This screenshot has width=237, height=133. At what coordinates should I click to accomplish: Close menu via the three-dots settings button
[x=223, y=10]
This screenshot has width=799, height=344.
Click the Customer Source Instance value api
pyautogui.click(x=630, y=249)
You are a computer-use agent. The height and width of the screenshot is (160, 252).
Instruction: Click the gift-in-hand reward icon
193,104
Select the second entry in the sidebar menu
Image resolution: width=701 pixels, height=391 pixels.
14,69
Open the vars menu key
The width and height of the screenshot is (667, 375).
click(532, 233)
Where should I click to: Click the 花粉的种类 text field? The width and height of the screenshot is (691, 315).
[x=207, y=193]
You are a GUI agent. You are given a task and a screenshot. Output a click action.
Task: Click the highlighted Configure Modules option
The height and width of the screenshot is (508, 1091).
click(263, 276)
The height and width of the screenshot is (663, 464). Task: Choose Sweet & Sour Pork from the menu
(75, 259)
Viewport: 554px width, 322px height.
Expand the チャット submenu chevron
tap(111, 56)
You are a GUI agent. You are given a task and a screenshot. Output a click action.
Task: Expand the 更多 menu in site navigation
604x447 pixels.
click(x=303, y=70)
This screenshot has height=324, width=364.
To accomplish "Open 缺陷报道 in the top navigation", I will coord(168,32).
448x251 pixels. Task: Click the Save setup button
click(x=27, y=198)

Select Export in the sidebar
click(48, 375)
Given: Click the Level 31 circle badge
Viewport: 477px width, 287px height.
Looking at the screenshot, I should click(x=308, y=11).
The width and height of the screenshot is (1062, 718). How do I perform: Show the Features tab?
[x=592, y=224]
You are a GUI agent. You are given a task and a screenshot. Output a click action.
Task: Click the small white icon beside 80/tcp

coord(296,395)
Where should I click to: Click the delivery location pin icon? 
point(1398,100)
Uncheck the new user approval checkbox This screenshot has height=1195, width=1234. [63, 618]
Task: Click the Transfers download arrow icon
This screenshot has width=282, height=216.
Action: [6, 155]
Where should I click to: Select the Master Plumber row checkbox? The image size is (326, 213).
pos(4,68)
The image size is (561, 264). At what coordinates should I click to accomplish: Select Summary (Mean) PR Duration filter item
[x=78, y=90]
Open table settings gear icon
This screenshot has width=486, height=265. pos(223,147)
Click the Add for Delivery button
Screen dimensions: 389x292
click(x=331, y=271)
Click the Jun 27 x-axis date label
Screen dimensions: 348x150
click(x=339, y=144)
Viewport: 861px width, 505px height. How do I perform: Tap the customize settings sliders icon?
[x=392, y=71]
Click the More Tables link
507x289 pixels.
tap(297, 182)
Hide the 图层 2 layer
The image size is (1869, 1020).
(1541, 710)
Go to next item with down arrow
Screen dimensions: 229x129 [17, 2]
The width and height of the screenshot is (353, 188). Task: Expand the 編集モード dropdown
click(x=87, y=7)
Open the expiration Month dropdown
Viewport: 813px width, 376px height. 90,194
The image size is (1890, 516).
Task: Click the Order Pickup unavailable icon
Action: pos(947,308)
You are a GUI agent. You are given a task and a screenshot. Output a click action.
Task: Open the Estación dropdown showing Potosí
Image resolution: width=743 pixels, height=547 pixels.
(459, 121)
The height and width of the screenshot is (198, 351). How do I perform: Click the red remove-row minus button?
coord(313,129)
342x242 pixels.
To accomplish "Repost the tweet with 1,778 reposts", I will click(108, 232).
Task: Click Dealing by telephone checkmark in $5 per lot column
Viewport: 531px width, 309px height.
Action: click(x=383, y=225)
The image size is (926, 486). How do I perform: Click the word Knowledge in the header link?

◆ **AIM OF THE EXERCISE**
Your reply should consist of the records, copied exactly.

◆ **TASK SOLUTION**
This screenshot has width=237, height=133. At what coordinates should I click to accomplish: Close menu via the three-dots settings button
[x=223, y=10]
This screenshot has width=799, height=344.
Click the Customer Source Instance value api
pyautogui.click(x=630, y=249)
You are a computer-use agent. The height and width of the screenshot is (160, 252).
Instruction: Click the gift-in-hand reward icon
193,104
Select the second entry in the sidebar menu
Image resolution: width=701 pixels, height=391 pixels.
14,69
Open the vars menu key
The width and height of the screenshot is (667, 375).
click(532, 233)
Where should I click to: Click the 花粉的种类 text field? The width and height of the screenshot is (691, 315).
[x=207, y=193]
You are a GUI agent. You are given a task and a screenshot. Output a click action.
Task: Click the highlighted Configure Modules option
The height and width of the screenshot is (508, 1091).
click(263, 276)
The height and width of the screenshot is (663, 464). Task: Choose Sweet & Sour Pork from the menu
(75, 259)
Viewport: 554px width, 322px height.
Expand the チャット submenu chevron
tap(111, 56)
You are a GUI agent. You are given a task and a screenshot. Output a click action.
Task: Expand the 更多 menu in site navigation
604x447 pixels.
click(x=303, y=70)
This screenshot has height=324, width=364.
To accomplish "Open 缺陷报道 in the top navigation", I will coord(168,32).
448x251 pixels. Task: Click the Save setup button
click(x=27, y=198)

Select Export in the sidebar
click(48, 375)
Given: Click the Level 31 circle badge
Viewport: 477px width, 287px height.
Looking at the screenshot, I should click(x=308, y=11).
The width and height of the screenshot is (1062, 718). How do I perform: Show the Features tab?
[x=592, y=224]
You are a GUI agent. You are given a task and a screenshot. Output a click action.
Task: Click the small white icon beside 80/tcp

coord(296,395)
Where should I click to: Click the delivery location pin icon? 
point(1398,100)
Uncheck the new user approval checkbox This screenshot has height=1195, width=1234. [63, 618]
Task: Click the Transfers download arrow icon
This screenshot has width=282, height=216.
Action: [6, 155]
Where should I click to: Select the Master Plumber row checkbox? The image size is (326, 213).
pos(4,68)
The image size is (561, 264). At what coordinates should I click to accomplish: Select Summary (Mean) PR Duration filter item
[x=78, y=90]
Open table settings gear icon
This screenshot has width=486, height=265. pos(223,147)
Click the Add for Delivery button
Screen dimensions: 389x292
click(x=331, y=271)
Click the Jun 27 x-axis date label
Screen dimensions: 348x150
click(x=339, y=144)
Viewport: 861px width, 505px height. How do I perform: Tap the customize settings sliders icon?
[x=392, y=71]
Click the More Tables link
507x289 pixels.
tap(297, 182)
Hide the 图层 2 layer
The image size is (1869, 1020).
(1541, 710)
Go to next item with down arrow
Screen dimensions: 229x129 [17, 2]
The width and height of the screenshot is (353, 188). Task: Expand the 編集モード dropdown
click(x=87, y=7)
Open the expiration Month dropdown
Viewport: 813px width, 376px height. 90,194
The image size is (1890, 516).
Task: Click the Order Pickup unavailable icon
Action: pos(947,308)
You are a GUI agent. You are given a task and a screenshot. Output a click action.
Task: Open the Estación dropdown showing Potosí
Image resolution: width=743 pixels, height=547 pixels.
(459, 121)
The height and width of the screenshot is (198, 351). How do I perform: Click the red remove-row minus button?
coord(313,129)
342x242 pixels.
To accomplish "Repost the tweet with 1,778 reposts", I will click(108, 232).
Task: Click Dealing by telephone checkmark in $5 per lot column
Viewport: 531px width, 309px height.
Action: click(x=383, y=225)
The image size is (926, 486). How do I perform: Click the word Knowledge in the header link?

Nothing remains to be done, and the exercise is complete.